Но затем вождь Запада переходит к самому главному: "Мы затеваем войну на Востоке, большую войну, в которой примут участие три державы: Турция, Англия и Франция – может быть, пристанут также Австрия и Италия. Все поднимутся, чтобы сломить северного колосса, тяготящего над сынами Иеговы" (Ребус. 1882. № 37. С. 308). Этот пассаж является кульминацией романа. Русское правительство должно быть предупреждено, но… Есть несколько "но". Герой вступает в сделку с прекрасной Саррой и за 20 тыс. руб., возвращаемых ему, готов под честное слово дворянина "крепко молчать" о "жидовских шашнях" (Ребус. 1882. № 38. С. 314).
Второе "но" является более важным и, безусловно, следующая тирада написана под влиянием Достоевского (что легко доказуемо). Олинский рассуждает: "…что же ты не донесешь?! Ведь ты русский! Против твоей отчизны, России, вооружается жидовский кагал. Устраивает махинации тайное общество… И ты, ты, русский продал твое молчание за женскую красоту и за 20 000 р. Стыд и срам тебе, русскому дворянину!!!… Но как же доносить?.. доносить! Ведь это дело жандармов, дело полиции, и если она дурно смотрит, то, значит, ей хорошо заплачено. Притом в тогдашнее время вмешаться в какой-нибудь политическое дело было крайне опасно. В особенности в дело еврейское или жидовское (какой смысл вкладывается в различение между евреем и жидом, – непонятно. – С.Д.). Тут тебе сделают двадцать доносов, прежде чем ты соберешься сделать один. Нет, оно лучше, благоразумнее молчать! Да, наконец, кто бы из нас дворян, из нашего здешнего общества поступил бы в данном случае иначе? И я перебрал одного за другим из наших помещиков и с удовольствием повторял: никто! никто! никто!" (Ребус. 1882. № 38. С. 315).

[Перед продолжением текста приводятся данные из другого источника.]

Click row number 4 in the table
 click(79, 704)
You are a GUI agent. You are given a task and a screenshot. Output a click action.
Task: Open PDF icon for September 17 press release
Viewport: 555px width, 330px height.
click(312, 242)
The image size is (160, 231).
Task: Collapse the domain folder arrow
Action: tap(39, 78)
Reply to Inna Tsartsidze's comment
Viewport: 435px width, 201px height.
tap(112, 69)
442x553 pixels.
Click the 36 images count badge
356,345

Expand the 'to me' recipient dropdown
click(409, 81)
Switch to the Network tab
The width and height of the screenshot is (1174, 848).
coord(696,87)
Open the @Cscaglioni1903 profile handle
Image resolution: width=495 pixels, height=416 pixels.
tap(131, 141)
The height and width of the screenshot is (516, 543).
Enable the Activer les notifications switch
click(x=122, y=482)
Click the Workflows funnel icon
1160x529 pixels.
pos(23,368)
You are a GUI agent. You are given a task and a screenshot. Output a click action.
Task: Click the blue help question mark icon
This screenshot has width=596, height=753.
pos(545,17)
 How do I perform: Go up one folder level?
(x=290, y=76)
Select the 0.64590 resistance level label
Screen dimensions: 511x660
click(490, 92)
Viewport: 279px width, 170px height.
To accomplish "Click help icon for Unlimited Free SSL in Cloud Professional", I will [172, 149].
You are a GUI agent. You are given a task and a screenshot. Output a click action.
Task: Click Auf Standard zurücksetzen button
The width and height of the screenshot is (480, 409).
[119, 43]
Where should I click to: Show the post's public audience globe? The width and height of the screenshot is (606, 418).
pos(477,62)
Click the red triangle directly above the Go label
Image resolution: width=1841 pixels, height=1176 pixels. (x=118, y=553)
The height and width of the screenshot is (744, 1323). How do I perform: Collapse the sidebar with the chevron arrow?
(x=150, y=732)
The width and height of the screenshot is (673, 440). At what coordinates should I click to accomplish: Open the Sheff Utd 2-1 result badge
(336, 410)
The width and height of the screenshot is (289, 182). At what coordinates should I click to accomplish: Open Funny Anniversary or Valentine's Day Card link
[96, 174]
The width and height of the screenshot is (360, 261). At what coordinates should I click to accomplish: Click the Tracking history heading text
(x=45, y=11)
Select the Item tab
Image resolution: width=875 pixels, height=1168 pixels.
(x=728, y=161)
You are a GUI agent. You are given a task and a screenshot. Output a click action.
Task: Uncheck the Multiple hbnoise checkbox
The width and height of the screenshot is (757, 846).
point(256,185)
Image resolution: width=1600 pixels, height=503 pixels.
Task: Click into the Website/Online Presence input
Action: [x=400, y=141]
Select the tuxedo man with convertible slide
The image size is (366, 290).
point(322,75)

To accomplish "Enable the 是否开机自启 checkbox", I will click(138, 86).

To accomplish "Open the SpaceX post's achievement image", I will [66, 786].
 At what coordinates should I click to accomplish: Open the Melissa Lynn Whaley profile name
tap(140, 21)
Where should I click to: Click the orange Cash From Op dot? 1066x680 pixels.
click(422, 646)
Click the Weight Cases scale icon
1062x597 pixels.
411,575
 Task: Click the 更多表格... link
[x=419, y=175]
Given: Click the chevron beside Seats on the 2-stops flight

"Дневник" А.С. Суворина открывается отрывком-воспоминанием о Ф.М. Достоевском, которого Суворин видел в день покушения Млодецкого на Лорис-Меликова. Достоевский говорил о странном отношении общества к политическим преступлениям и, в качестве примера, высказал мысль, что если бы он подслушал разговор о закладке адской машины в Зимнем дворце, то не смог бы обратиться с предупреждением в полицию. На предложенный вопрос и Суворин ответил отрицательно. Достоевский говорит: "И я бы не пошел. Почему? Ведь это ужас. Это преступление. Мы, может быть, могли бы предупредить… Я перебрал все причины, которые заставляли бы меня это сделать. Причины основательные, солидные, и затем обдумал причины, которые мне не позволили бы это сделать. Это причины – прямо ничтожные. Просто – боязнь прослыть доносчиком. Я представлял себе, как я приду, как на меня посмотрят, как меня станут расспрашивать, делать очные ставки, пожалуй, предложат награду, а то заподозрят в сообщничестве. Напечатают: Достоевский указал на преступников. Разве это мое дело? Это дело полиции… Разве это нормально? У нас все ненормально, оттого все это происходит, и никто не знает, как ему поступить… Я бы написал бы об этом. Я бы мог сказать много хорошего и скверного и для общества, и для правительства, а этого нельзя. У нас о самом важном нельзя говорить"10.
Первое столкновение героя с кагалом оканчивается судебным разбирательством, из которого явствует, что недремлющие органы времен Николая I были в курсе "жидовских интриг". Делом Владимира Олинского заинтересовался сам государь, но сцена в духе "Капитанской дочки" окончилась ссылкой героя на Кавказ. И вся вторая часть романа посвящена пребыванию сосланного в солдаты Олинского в небольшой пограничной крепости. Описание военных действий на Кавказе известно нам по произведениям Бестужева-Марлинского, Лермонтова, Льва Толстого, Мордовцева. Надо сказать, что изображение завоевания Вагнером резко отличается от тех, которые давали его предшественники. Вспомним
"Героя нашего времени" Печорина, который занимается любовью, дуэлью, игрою в карты и т.п., но ни разу не задумывается над тем, почему он находится на Кавказе. Он, как и герои других "колониальных романов" – от Бестужева до Н.Н. Каразина, – не ищут этой причины. Только в далеком будущем будет объявлена, с одной стороны, добровольность, а с другой – культуртрегерская функция присоединения "диких окраин". Вагнер, в отличие от своих предшественников, этот вопрос ставит: 40 лет социальной школы не прошли даром.